I found a similar problem shortly after making the video: it was that Hazel couldn't always tell when my (somewhat elderly) ScanSnap software had finished creating the file. I suspect this is a problem on multi-page documents - the scanning software probably (foolishly) opens and closes the file repeatedly. So my script would prompt me to rename an incomplete file, and then all sorts of confusion could follow. (All my tests were with single pages which worked fine!)
One solution is to modify the Hazel rules so that they only kick in when the last-modified time of the file is more than a minute ago, but that hardly makes for an interactive experience. In the end, my solution was not to use Hazel for the very first stage. Instead, I get the scanning software to call my renaming script directly, when it knows it has finished scanning. The script puts the resulting file into the 'OCR before Action' folder, and Hazel takes it from there.
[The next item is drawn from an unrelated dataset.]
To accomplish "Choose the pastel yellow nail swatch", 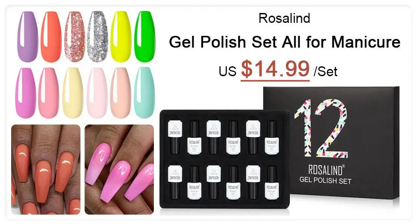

All works happily now.
That seems like a pretty good solution to me!
Best, Q
Hi Sam -
Yes, I think that's best - I'd be happy to post the scripts, but you'd probably want to tweak them for your own folders etc anyway.
I've made a couple of other tweaks, which I should write up soon...
All the best, Quentin
Hi Sam -
I've probably modified the scripts a bit since then... I'll try to do an update at some point, but yes, the basic system works for me under Yosemite.
There's also some related stuff in my video clip here: http://www.statusq.org/archives/2014/07/12/5957/
but I don't think I went into much detail about the actual scripts...
Do you know where it's actually breaking for you?